One of the stranger, but positive things, is having my stage rig upstairs in my home studio. For the past five years it has lived in the garage where it was unloaded and stored after each bi-weekly or so gig, far too heavy for an old guy like me to be safely lugging up and down stairs for the gig. My pedal board and guitars made it to the studio, but not the rack and cabinets. It’s a loud rig. I have a custom made 2-12 vertical cab and 1-12 single cab, “Hard Trucker” style birch plywood, loaded with vintage JBL D-120 speakers. The guitar rig is a vintage McIntosh MC50, the lightest of the MC series, providing solid state power to the SMS Classic-JG tube pre-amp by Sarnos Music Systems.

It lives in an 8U Gator rackmount case with a rackmount power strip. You can understand why these things live in the garage. Most of the time when recording at home, where my studio revolves around a Universal Audio Apollo 8 Thunderbolt interface, I record direct with a pedal or two at best, then re-amping and modding the sound using the vast array of amazing plugins that change up guitar tracks in some remarkable ways. I’m also finally getting the chance to conveniently mic my live rig with the live pedal board setup, and record it as well, or mic up one of the dozen amps in the room, along with the 50-something guitars. I’m ate up with it. Most of you can think of a customer like me, or are like me in these hoarding respects. I keep pressing the G.A.S.

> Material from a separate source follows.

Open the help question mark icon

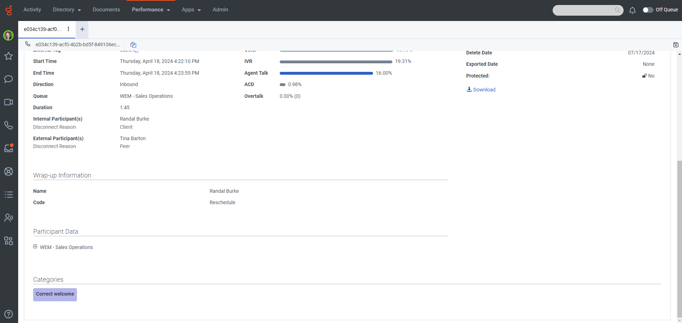coord(9,314)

This is keeping me busy, engaged, and still chasing the dream, since we can’t live it now. And in spite of a room literally full of guitars and amps, microphones, even a guitar maintenance workbench, I still don’t think I have enough gear. I’m your best customer and worst customer. I’m at the point where I have to be pretty knocked out by a guitar and the price to buy it, but not at the point where I will ever stop shopping daily. I’m older, still have some disposable income, can write off gear because of work for the most part, and I am bored.

Every night since the world stopped letting me safely gig, a night hasn’t gone by where I don’t open emails from my favorite musical instrument retailers, and probably click a link. I bought a new MD421 II Sennheiser microphone last month. Why? I don’t really remember. I mean, I didn’t really need another dynamic microphone, but they dropped the price to $199 and I didn’t own one so, hey, “impulse purchase!” I get a lot of stuff this way. In the end, I think it was a nostalgia purchase from something I used 30 years ago.

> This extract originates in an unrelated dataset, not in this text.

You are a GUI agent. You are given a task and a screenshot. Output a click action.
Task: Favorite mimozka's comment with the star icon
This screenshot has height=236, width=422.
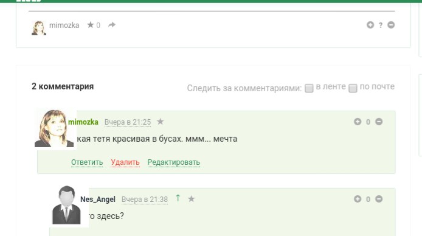pyautogui.click(x=161, y=122)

The country – heck, the world – is teeming with bored middle-aged musicians with a “gear jones” stuck at home in front of their toys unable to perform even a weekend warrior gig on the local dead animal circuit of Moose Lodges and Elks Clubs. The smart retailers get my attention with targeting my boredom and nostalgia on top of taking my interests seriously. Most mom and pops can’t produce the vast hands-on training and support content that a Sweetwater can make. But they can do niche. They can do neat-o. They can do “hey, remember this?” pretty well when they get something from the 70s and 80s MI world in stock used or as a reissue. Great photos, and great written descriptions sell me when I’m cruising online retailers, big or small. A little “’memba this?” don’t hurt either.

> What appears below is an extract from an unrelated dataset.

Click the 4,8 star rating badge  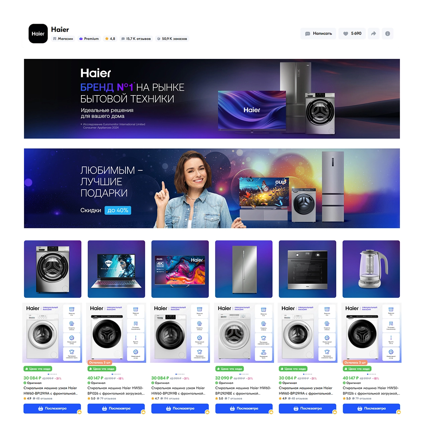[110, 39]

I’m almost at the end of my workday in my work from home world. It is a beautiful, well-stocked prison. I have some drum tracks to go download from a drummer in the UK that does tracks for me, dinner to make, a new puppy to walk, but when it is time to wind down for bed, I will be online either on my phone or MacBook Pro, randomly follow click-bait sales offers, new inventory listings, and sizing up more stuff I don’t “need” or after I get may not even use much, but I’m still gonna buy it. I wonder what you will sell me on this week. Parts? Accessories? A smoking closeout deal on a guitar I’d probably not look at otherwise? Stomp boxes I’ll play on rare occasion but feel glad to own when I do?

I have very little self-control when faced with cool gear at great prices available immediately. Try me.